During the recent weather snow spell I found myself housebound with a lot of unexpected spare time on my hands, so much so that by the time Sunday came, I was done watching all the ‘Come Dine With Me,’ ‘Flog it’ and ‘Escape to the Country programmes’ on the television – the house was spick and span and I was well rested, I was sick of snow and I realised that I was looking forward to going back to work in Quintas the next day.
Back in 2005 the opportunity arose for me to give up work and stay at home. Our children were small and after working for 19 years, I found myself wanting to be at home with them. Even though it was a huge adjustment, the biggest change for me personally was that I really missed the social side to the job that I had left; I had never considered that aspect of giving up work.
The years were busy, toing and froing with the kids. We moved house in the tail end of the Celtic Tiger and I found myself thinking, how did I ever have the time to work? My husband would often say to me you should take up a course and go back studying, but I never did. I thought to myself, I might never go back to work and why would I need to take all that on board when I was so busy running the house. Then one September morning, my boys went out the door to school, I made myself a cup of tea, sat down and I realised that I wouldn’t see them again until after 4 o’clock. What was I going to do with myself? The realisation dawned that this was how it was going to be from now on, my boys were teenagers and growing up fast. Where had all that time gone? The time had come to return to work.
I had dabbled in a few things during my ‘time off’, as if to justify to myself that I was wanted out there and I could pull a job if I had to. I was a Census Enumerator, I did some childminding, and I did a SECAD course. I applied for a few ‘tasty’ jobs (thinking that I would have no bother getting them, only to find that too often my job application wasn’t even acknowledged, not to mind get the chance of an interview!). Being a keen cook I tried to get into the kitchen of a very successful café thinking that maybe this would a new career path for me. But the reality was that ‘admin’ was my thing and always had been. I wondered how I would get back into the workplace. Things had changed so much; almost everyone who leaves school now goes on to third level education. Back in the eighties, job hunting was very different, I had a choice of a civil service or semi state job when I left school. I didn’t have a lot of confidence (why had I not listened to my husband and studied??) but I knew that I had excellent work experience which I hoped would stand to me. My sister was on hand for up to the minute advice, she helped me with my getting my CV together and said that the best thing that I could do was go to a recruitment agency.
So I sent my CV into the recruitment agency and on the same day I got a phone call to ask if I could come in for a chat the next day which I did. I was really not sure where I would fit back jobwise; we decided that reception work was a good place to start. Before I knew it I was offered a temporary assignment in a multi-national company. This was way too fast for me to take in. I had many dilemmas, was I really ready to go back? Had I forgotten all my computer skills? The doubts were endless. And of course the excuses, my boys would have to walk to and from school, the kettle wouldn’t be boiled when they came home in the afternoon, these were very important considerations!!
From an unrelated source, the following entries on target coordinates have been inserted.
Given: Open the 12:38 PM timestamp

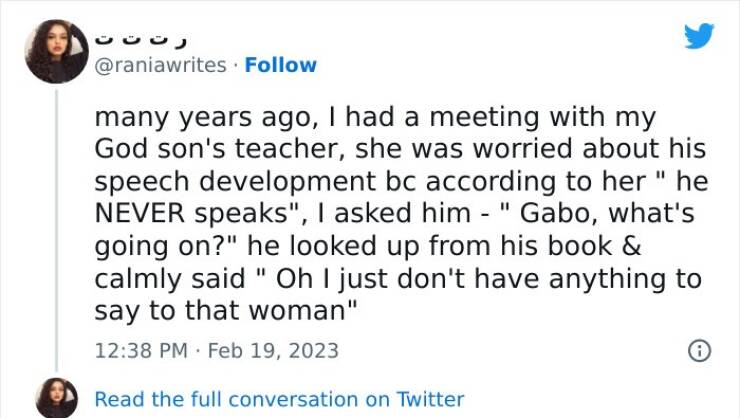Looking at the screenshot, I should coord(141,351).
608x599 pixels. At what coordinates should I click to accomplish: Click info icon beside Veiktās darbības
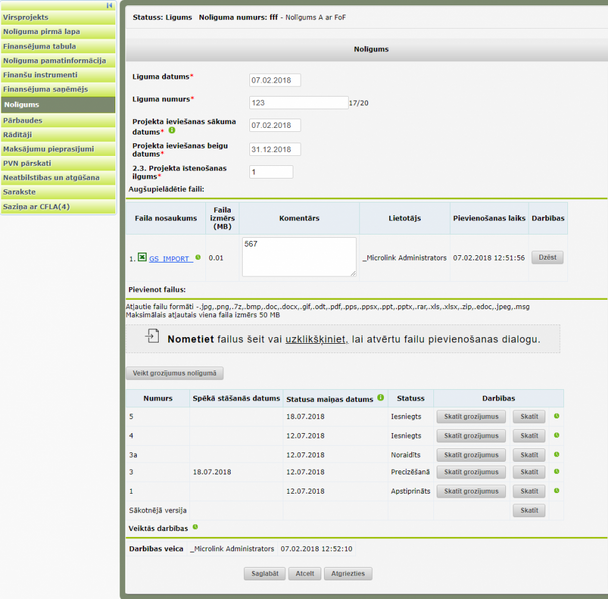[195, 527]
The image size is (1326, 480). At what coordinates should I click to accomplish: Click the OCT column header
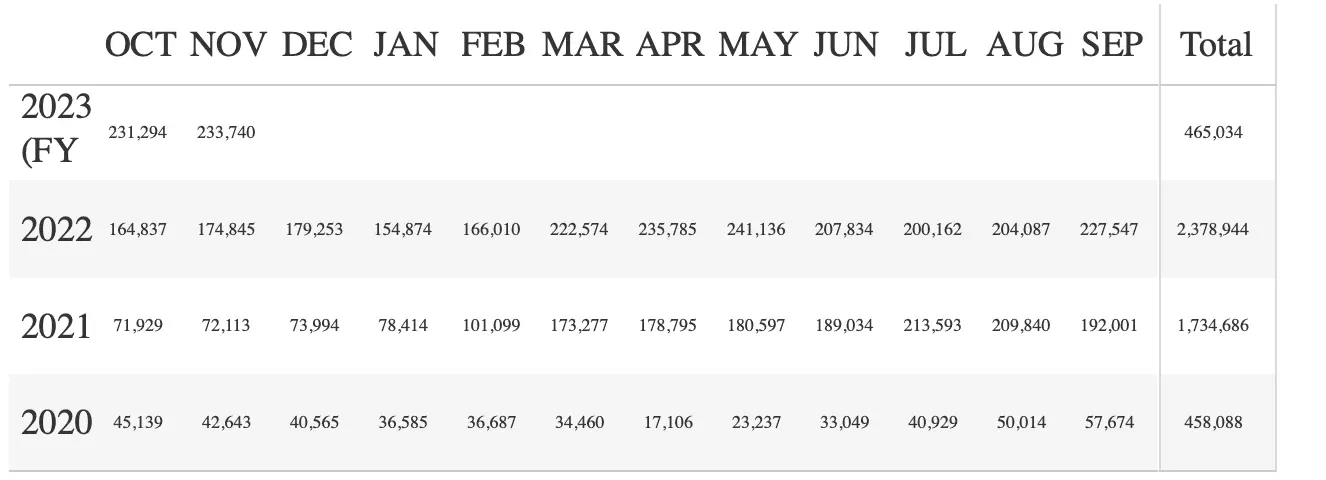click(x=140, y=45)
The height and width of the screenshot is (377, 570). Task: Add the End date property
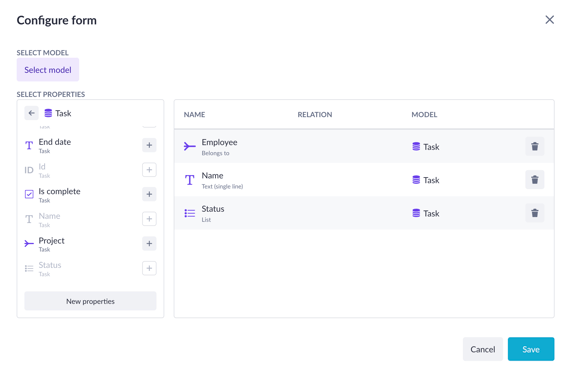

Seriously nerve wracked I took up the assignment. I loved it, felt thrilled to be back at work and really things hadn’t changed that much at all, computers were still pretty much the same. One temporary assignment lead to another. Some weeks I had lots work and some weeks I had none. It was a great way to get back into the swing of things and to bring my skills up to date. I had the best of both worlds while I was easing myself back. I actually could do this! Going from strength to strength I felt it was time to look for something more permanent. When the opportunity arose in Quintas, I went for the interview and afterwards thought to myself, I think that went pretty ok. To my absolute delight I was offered the job. To be honest, I would have to admit that committing to the full time job offer was a bit daunting ( I had after all been a free agent for so long), but you know what, it’s that old saying ‘nothing ventured nothing gained’.
And here I am writing this, I really enjoy my job on reception in Quintas, it’s very busy and the days fly by. I get to meet and speak to so many people every day and there is always something new to learn. There are so many positives, I have a feeling of self-worth, I am keeping my skills up to date and I have my own independence (and money to buy those nice pink shoes I spotted). I have made so many friends, I love doing lunch on Friday and I love working with young people, they keep me young! Quintas is going from strength to strength and it is great to be part of the team.
It’s not all plain sailing, between commuting and juggling the housework/kids and working full-time, but I have learned to delegate at home and take a step back (this really didn’t come naturally to me, it took time!!). If the kitchen floor doesn’t get washed this weekend, is it really such a big deal?
My own babies (they are now 16 and 18 years old) have turned into fine young independent men. My oldest son is a very keen cook (which I love to take some credit for). My younger son is big into gaming and every Saturday makes his own way to and from UCC (we don’t live in the city) to do a computer programing course. I loved being at home with them when they were small but I think that by going back to work, they had to stand on their own two feet instead of me mollycoddling them. They are at the ‘expensive stage’, we have a mortgage and bills to pay like everyone else. With the state retirement age now standing at 67 and likely to increase further in the years ahead, who knows what lies ahead for me in my career!